Anche il PM2,5 che con più facilità viene respirato dall’uomo ha superato i limiti.

Dal 28 dicembre i numeri in rosso, sono i giorni in cui la presenza di pm10 era superiore alla soglia consentita, in un anno non si possono superare i 35 giorni, dopo i quali il Sindaco dovrebbe prendere provvedimenti per tutelare la salute dei cittadini.

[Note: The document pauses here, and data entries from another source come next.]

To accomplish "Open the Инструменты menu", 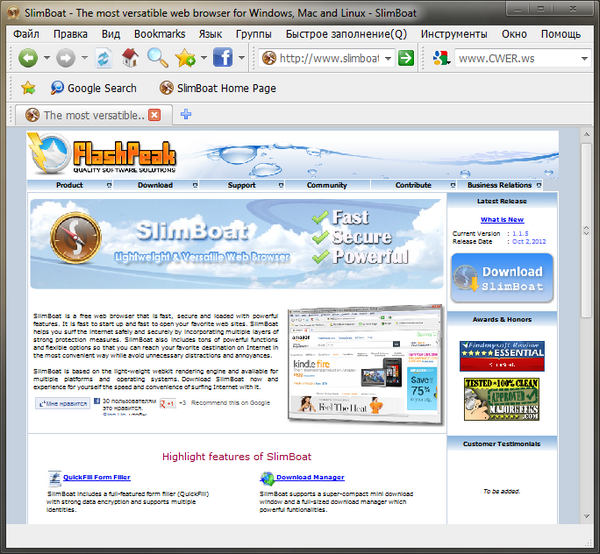I will (454, 33).
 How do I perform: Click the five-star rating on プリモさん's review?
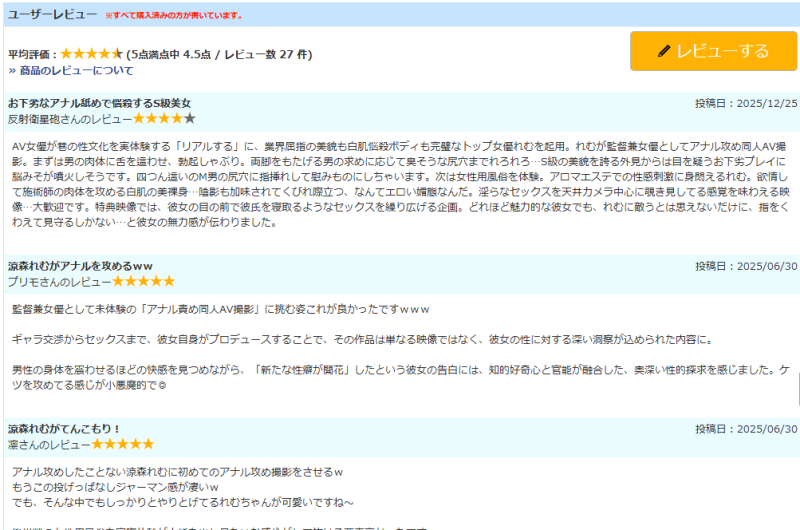[142, 282]
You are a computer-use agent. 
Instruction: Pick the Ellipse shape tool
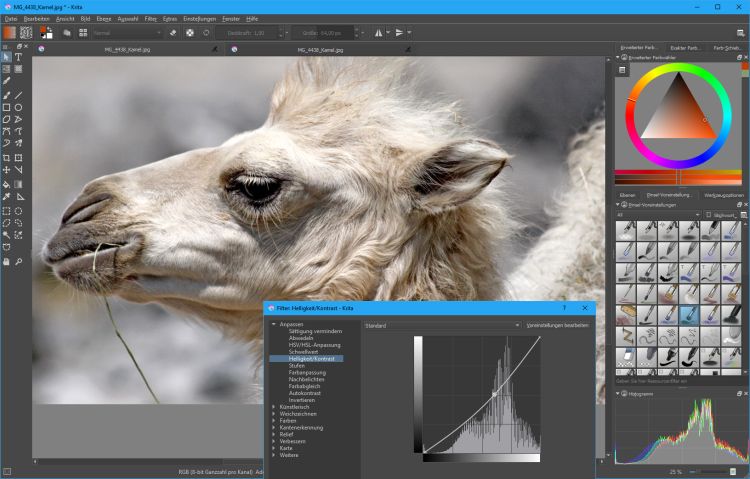19,107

Naturalmente non succede nulla e i cittadini non chiedono nulla perché affidano questa competenza a chi li amministra.

Ed ogni anno, per la notte di Capodanno già sappiamo che verranno sforati i limiti.
Da considerare che nella tabella di Arpac si parla solo del pm10 e non degli altri parametri.
Per i fuochi d’artificio, essi sono azionati da polvere nera da sparo costituita da un ossidante (nitrato di potassio), un combustibile (carbone) ed un acceleratore (zolfo), che portano alla formazione di anidride carbonica.

Questi veleni, respirabili dall’uomo, rimangono nell’aria per diversi giorni e gli effetti negativi sull’ambiente sono molti, ma anche sulla fauna selvatica.

Il danno ambientale condiziona la salute dei più deboli: bambini, anziani e tutti coloro che soffrono di problemi respiratori ma nessuno prende provvedimenti.